==== Records provided

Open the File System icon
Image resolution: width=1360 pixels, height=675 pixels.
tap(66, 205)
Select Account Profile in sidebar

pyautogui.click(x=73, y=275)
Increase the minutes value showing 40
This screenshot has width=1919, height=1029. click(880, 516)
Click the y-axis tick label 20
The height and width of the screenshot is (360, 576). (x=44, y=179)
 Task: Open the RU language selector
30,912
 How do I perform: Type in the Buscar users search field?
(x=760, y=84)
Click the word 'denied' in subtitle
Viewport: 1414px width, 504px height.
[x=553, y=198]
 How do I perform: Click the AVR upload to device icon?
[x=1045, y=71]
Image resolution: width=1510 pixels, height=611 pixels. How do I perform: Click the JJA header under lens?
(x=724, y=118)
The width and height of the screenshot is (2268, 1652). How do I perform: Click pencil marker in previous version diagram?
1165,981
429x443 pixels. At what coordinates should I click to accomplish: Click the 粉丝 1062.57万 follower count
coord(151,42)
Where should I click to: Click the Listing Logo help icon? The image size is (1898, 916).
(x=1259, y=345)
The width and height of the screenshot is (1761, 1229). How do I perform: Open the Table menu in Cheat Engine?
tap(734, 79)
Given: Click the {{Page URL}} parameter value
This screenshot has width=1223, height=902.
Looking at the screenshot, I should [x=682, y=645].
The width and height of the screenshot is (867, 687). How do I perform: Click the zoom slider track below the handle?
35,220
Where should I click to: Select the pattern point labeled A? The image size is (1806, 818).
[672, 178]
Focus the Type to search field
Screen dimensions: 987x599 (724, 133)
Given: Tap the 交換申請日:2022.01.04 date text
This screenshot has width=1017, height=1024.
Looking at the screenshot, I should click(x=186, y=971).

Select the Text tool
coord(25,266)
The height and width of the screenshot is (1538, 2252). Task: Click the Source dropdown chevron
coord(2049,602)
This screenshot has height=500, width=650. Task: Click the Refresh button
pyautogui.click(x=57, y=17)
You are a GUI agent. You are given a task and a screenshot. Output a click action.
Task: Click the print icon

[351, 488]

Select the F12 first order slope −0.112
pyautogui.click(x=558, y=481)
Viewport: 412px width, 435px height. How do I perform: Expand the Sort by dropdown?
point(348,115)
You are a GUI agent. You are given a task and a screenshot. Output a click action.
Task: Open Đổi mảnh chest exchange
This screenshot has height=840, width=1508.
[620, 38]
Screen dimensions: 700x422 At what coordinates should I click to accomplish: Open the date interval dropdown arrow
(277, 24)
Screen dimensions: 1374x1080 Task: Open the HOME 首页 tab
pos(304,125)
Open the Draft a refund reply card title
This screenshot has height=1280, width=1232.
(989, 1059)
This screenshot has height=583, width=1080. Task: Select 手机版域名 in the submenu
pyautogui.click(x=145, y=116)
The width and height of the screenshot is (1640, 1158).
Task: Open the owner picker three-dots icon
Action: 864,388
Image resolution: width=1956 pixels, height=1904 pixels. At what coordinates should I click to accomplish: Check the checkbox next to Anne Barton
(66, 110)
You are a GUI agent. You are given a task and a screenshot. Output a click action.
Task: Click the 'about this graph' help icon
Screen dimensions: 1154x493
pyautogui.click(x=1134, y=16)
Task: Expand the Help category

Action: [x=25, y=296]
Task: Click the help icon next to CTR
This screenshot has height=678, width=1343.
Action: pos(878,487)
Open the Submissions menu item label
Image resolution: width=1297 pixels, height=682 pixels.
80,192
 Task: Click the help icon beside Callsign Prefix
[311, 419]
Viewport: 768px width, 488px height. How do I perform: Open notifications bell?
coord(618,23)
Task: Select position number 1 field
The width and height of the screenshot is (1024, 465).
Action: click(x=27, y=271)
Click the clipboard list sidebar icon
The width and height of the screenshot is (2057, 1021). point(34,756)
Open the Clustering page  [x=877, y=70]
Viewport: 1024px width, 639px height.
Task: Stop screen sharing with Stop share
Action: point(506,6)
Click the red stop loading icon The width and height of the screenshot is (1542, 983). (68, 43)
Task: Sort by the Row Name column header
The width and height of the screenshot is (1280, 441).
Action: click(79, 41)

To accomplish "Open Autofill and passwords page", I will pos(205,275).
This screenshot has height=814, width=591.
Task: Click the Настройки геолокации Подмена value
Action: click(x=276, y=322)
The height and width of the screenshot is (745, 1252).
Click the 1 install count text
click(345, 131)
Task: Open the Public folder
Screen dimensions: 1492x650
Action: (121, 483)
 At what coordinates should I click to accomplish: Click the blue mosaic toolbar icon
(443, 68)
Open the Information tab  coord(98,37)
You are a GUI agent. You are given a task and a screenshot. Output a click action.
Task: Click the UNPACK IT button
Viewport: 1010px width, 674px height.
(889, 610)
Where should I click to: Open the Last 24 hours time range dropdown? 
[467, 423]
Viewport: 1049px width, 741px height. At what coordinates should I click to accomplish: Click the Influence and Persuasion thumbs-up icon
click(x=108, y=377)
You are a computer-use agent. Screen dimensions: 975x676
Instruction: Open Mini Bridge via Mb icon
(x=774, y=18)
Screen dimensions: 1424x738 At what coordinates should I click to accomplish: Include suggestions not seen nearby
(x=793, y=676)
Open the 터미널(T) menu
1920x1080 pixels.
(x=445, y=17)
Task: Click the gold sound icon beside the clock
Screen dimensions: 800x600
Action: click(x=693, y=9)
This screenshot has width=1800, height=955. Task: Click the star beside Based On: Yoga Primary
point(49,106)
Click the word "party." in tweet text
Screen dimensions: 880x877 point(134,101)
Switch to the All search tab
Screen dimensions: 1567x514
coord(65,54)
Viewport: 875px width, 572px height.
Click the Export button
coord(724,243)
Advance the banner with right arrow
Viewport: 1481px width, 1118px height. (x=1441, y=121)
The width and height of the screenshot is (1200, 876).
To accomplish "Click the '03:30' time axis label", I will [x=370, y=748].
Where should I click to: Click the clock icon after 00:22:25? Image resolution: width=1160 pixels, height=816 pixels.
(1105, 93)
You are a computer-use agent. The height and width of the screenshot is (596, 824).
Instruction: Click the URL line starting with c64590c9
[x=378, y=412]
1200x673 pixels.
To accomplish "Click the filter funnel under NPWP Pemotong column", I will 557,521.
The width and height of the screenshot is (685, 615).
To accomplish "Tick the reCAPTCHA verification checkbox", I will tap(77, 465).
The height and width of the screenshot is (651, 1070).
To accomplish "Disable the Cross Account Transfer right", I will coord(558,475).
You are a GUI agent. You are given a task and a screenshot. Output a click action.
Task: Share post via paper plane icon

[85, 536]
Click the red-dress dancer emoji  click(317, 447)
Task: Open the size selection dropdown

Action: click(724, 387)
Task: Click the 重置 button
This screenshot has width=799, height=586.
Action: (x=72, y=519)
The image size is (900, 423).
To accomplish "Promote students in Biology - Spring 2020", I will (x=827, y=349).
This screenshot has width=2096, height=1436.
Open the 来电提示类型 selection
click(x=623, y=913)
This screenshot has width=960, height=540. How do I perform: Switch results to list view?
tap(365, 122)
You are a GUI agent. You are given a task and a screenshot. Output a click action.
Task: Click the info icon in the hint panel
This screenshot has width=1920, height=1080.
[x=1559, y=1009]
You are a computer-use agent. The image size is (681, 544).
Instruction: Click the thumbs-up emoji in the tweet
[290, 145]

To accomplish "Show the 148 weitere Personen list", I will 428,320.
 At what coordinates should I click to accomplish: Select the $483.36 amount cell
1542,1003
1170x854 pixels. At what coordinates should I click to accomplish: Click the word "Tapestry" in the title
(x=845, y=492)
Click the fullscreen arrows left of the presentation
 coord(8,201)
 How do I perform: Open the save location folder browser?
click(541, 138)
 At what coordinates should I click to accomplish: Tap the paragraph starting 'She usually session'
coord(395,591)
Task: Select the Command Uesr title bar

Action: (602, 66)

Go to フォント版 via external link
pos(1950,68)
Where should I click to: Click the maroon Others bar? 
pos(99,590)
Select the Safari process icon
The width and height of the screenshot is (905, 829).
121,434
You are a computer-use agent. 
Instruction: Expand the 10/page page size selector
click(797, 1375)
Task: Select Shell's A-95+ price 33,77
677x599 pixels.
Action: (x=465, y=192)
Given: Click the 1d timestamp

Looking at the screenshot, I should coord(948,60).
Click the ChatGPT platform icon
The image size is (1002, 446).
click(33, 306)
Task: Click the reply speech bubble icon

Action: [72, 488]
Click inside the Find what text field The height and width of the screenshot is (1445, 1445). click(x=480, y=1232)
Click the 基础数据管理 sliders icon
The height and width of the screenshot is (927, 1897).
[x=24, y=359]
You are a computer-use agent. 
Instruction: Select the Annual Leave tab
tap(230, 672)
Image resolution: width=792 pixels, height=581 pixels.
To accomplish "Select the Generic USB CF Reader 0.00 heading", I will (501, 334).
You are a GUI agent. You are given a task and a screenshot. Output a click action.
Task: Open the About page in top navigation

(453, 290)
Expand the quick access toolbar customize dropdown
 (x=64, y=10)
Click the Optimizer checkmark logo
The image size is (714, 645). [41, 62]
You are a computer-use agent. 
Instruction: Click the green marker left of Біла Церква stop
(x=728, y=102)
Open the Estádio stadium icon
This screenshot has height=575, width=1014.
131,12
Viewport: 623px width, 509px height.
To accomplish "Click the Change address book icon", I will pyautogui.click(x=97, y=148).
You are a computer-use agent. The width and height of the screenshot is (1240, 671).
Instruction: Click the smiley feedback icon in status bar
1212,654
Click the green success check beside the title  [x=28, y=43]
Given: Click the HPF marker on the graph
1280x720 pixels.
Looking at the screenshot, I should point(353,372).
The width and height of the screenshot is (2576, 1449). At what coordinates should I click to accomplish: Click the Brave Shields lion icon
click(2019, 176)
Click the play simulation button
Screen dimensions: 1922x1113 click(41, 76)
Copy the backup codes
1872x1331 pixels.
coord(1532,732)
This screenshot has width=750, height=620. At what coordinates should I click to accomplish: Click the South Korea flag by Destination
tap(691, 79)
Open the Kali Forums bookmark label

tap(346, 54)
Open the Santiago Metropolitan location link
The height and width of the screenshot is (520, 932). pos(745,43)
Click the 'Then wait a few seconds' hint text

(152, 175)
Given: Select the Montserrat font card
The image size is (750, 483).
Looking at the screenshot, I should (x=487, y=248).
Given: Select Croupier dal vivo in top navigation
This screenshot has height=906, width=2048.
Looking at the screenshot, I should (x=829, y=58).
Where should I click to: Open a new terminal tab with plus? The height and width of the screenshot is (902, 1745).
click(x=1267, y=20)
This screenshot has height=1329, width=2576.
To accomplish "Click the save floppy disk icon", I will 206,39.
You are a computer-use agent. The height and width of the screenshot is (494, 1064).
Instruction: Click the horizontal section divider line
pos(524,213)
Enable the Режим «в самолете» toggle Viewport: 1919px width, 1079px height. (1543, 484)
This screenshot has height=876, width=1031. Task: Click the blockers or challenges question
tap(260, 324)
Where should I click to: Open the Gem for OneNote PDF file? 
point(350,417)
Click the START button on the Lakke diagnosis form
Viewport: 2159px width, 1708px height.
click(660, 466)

========

### Short problem
Copy the records above, beginning with the line that contains "You are a computer-use agent. The width" and continuing through the line that contains "Click the green success", with both of those lines included. Keep every line, but add 105 to each coordinate given in the answers.

### The completed task
You are a computer-use agent. The width and height of the screenshot is (1240, 671).
Instruction: Click the smiley feedback icon in status bar
1317,759
Click the green success check beside the title  [x=133, y=148]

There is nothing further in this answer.